The proof that there has been no complete interchange between the continents and oceans is seen in the following facts; (1) On the continents there are almost no deposits of deep-sea origin, and the few isolated cases met with occur only on the margins or on continental islands.
Geologists have long sought on the continents for geologic sediments comparable to those now forming in the great abysses of the ocean, but to no avail The German geologist Walther, who has carefully examined recent abyssal sediments, in his geologic studies has considered repeatedly whether any fossil rock possesses abyssal characteristics, and nowhere has he met with such of Paleozoic or Mesozoic age. Sir John Murray also failed to find large areas of oceanic rocks. However, a microscopic and chemical analysis of certain deposits on islands such as Barbados (here 1200 feet above sea-level) and Trinidad of the American mediterranean, Sicily and Malta, Borneo and Timor, and possibly Haiti, Jamaica and Cuba, shows that oceanic deposits of Cenozoic age occur on them. Chamberlin says: “ The cases in which true abysmal deposits now appear above the sea-level do not, when all are put together, appear to attain in area so much as one per cent of the total earth surface. Moreover, nearly all of these oceanic deposits lie in the zones of exceptional crustal instability.”
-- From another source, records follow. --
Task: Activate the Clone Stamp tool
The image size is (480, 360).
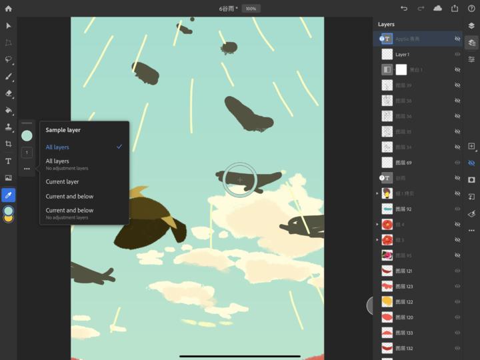Action: click(x=9, y=127)
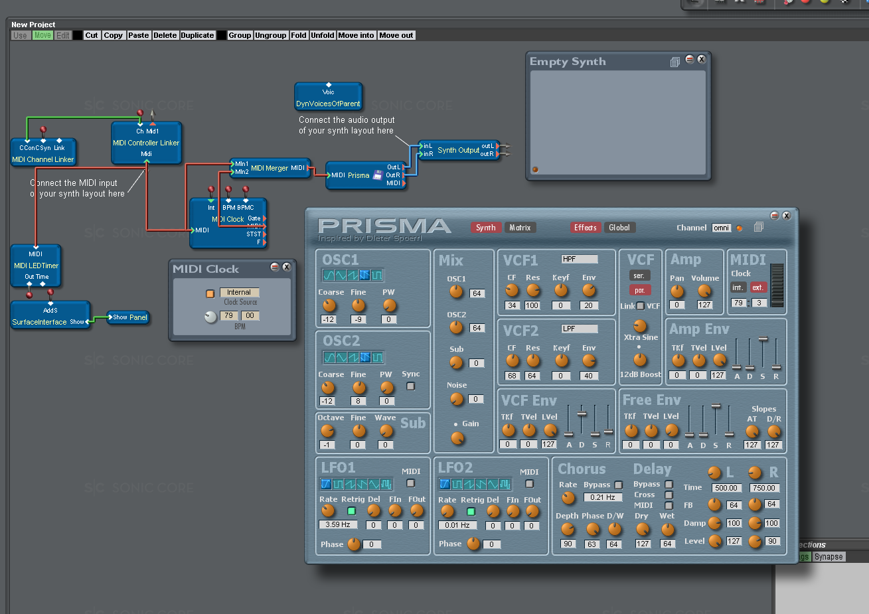
Task: Open the Global tab in Prisma
Action: (619, 227)
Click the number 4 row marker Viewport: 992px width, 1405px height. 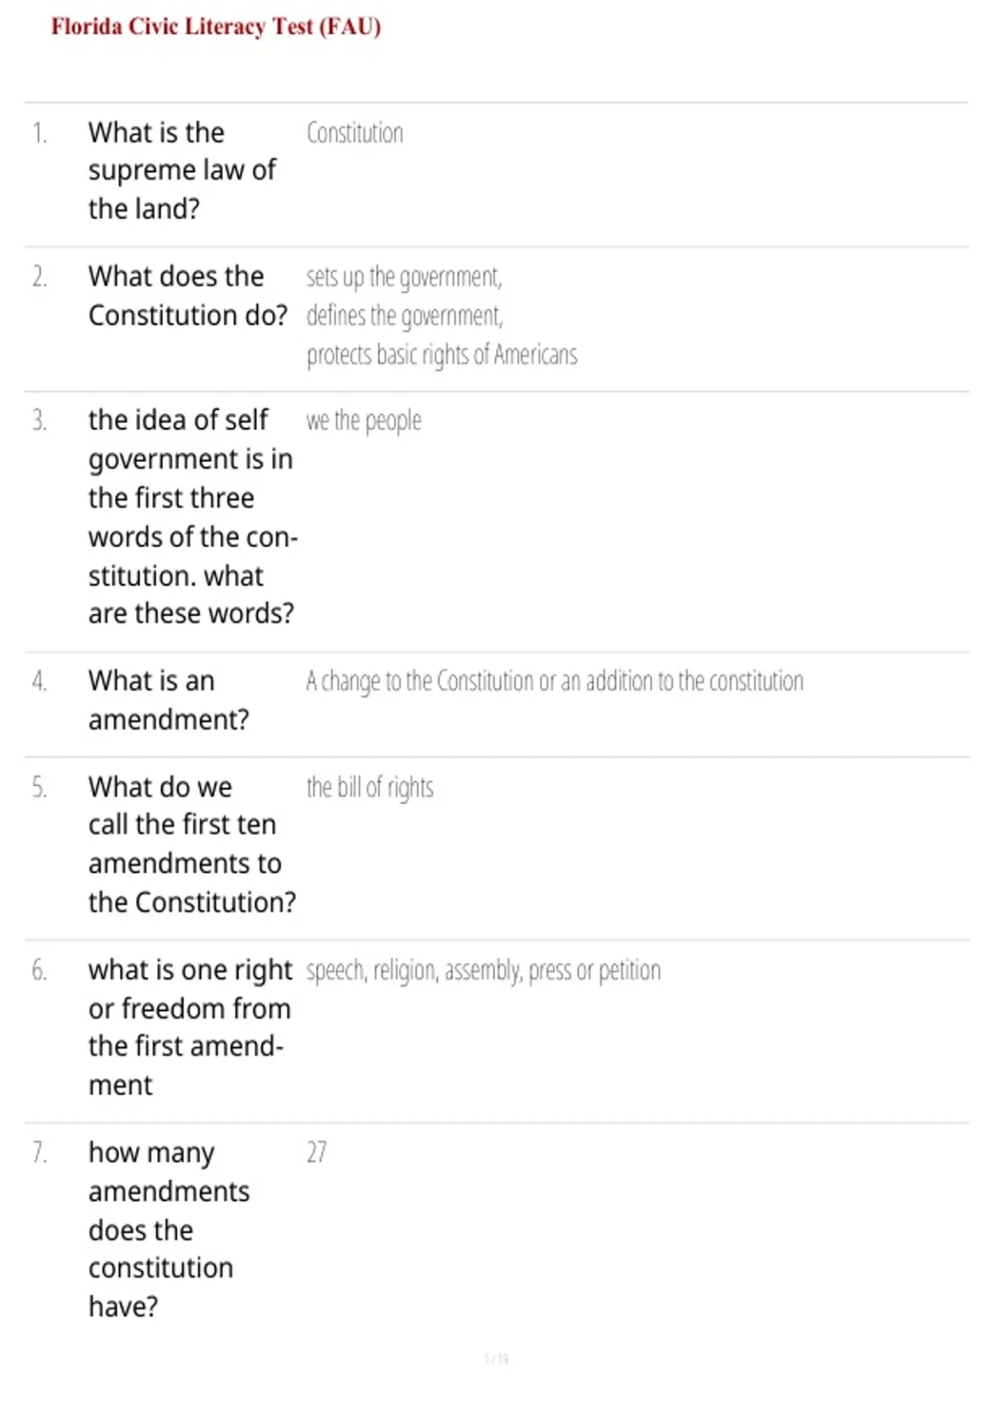(x=40, y=681)
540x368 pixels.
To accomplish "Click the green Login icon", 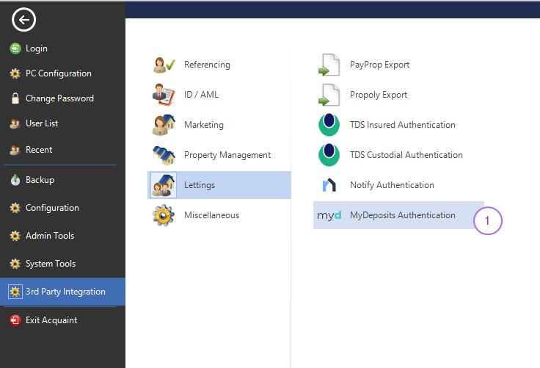I will click(15, 48).
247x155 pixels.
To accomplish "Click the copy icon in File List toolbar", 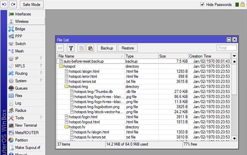I will (81, 48).
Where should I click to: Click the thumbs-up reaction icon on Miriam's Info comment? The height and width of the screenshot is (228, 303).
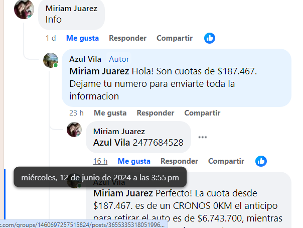(x=210, y=38)
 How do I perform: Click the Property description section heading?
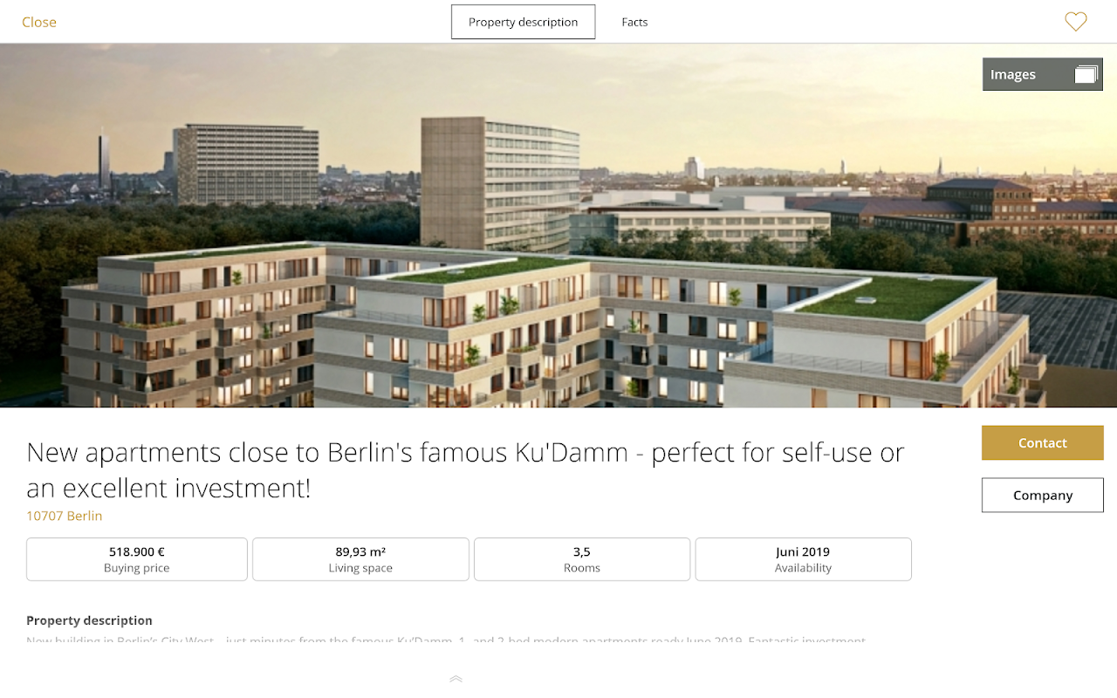pos(89,620)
(2) The marine deposits on the continents are nearly always those of very shallow seas, in fact, not at all unlike those now accumulating on the continental shelves, or in Hudson Bay and the Baltic Sea. Further proof of this is given by the fact that the contained fossils indicate that the life was all of shallow-water types. If there had been complete interchange, on some continent there should be preserved a long and unbroken oceanic record in both the deep-sea sediments and animals, but nowhere has such a series of materials been discovered. (3) It is now established that the lithosphere is denser and therefore heavier beneath the ocean basins than under the lands, making it impossible for them to have interchanged their positions without destroying the density equilibrium of the outer shell.
Deep troughs or geosynclines have, it is true, been repeatedly developed within the continents, near their margins, but even though some of these have in places subsided as much as 70,000 feet, yet at no time have they held other than very shallow seas. This is proved by the character of their sediments and the entombed fossils. Stated in another way, there has been subsidence with compensating sedimentary accumulation. This is certainly true for the Appalachic and Cordilleric geosynclines, out of which [ p. 59 ] there eventually arose the Appalachian and Rocky Mountain systems. See Chapter X.
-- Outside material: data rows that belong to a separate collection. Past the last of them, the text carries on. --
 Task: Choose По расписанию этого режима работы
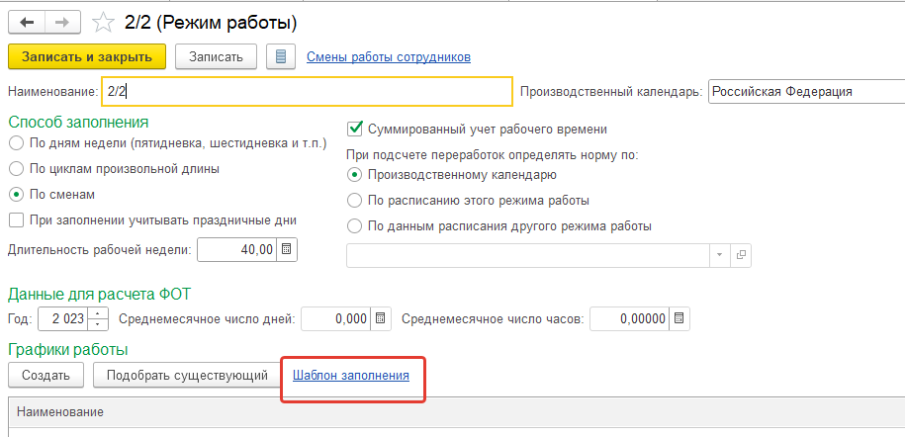coord(354,201)
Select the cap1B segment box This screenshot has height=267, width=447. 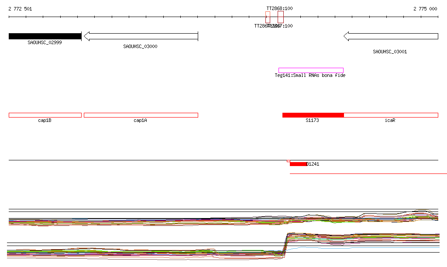tap(45, 115)
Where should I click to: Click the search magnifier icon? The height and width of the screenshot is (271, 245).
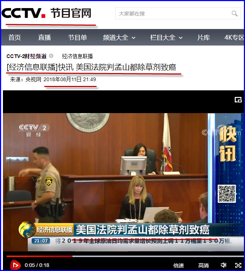[x=234, y=14]
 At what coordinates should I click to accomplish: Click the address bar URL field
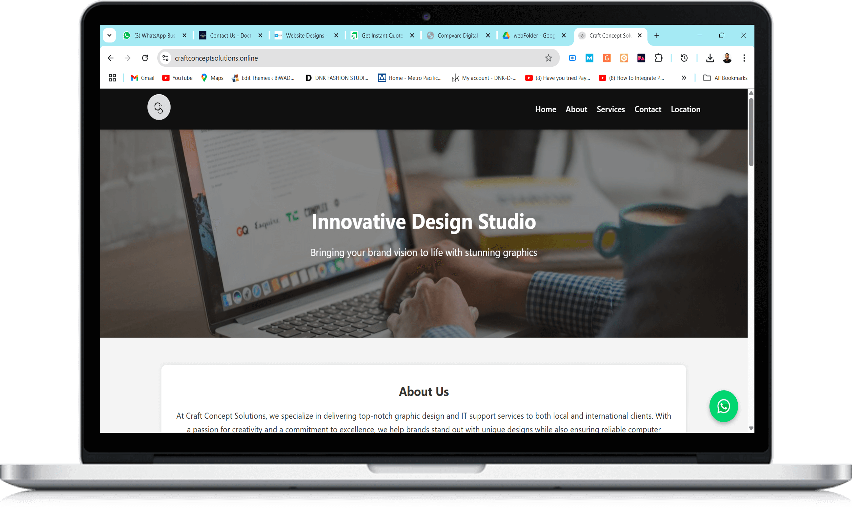[x=357, y=58]
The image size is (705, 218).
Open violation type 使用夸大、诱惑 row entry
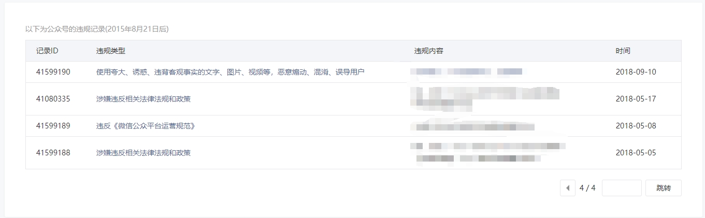point(231,72)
Two Types of Continental Borders. — Suess, Von Richthofen, and their followers, have pointed out that there are two general types of continental structures. The subsiding Pacific, on the one side, and the Indian and Atlantic oceans on the other have produced distinctly’ different geologic and geographic results. Briefly, the facts are as follows:
The Pacific border areas are usually concordant and follow the trends of the folded mountains bounding this ocean. On the other hand, the Atlantic and Indian border areas are either neutral or are discordant with the structural trend of the coasts.
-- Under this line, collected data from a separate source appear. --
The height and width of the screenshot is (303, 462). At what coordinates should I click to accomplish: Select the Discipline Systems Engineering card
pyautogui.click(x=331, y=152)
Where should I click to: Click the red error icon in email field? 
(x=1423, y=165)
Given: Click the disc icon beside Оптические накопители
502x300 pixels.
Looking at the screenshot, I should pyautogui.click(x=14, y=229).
In general, the rock strata of the Pacific borders are of more recent times, Mesozoic inland and marginally Cenozoic, while those of the Atlantic are oftener of more ancient formations across which discordantly lie the young geologic deposits. Along the Pacific shores there is therefore a parallelism and a readily perceptible dynamic connection with this subsiding ocean, while the marging of the Atlantic and Indian oceans have no such relationship, since the shorelines cut across ancient nuclei, old mountain ranges, and elevated table lands.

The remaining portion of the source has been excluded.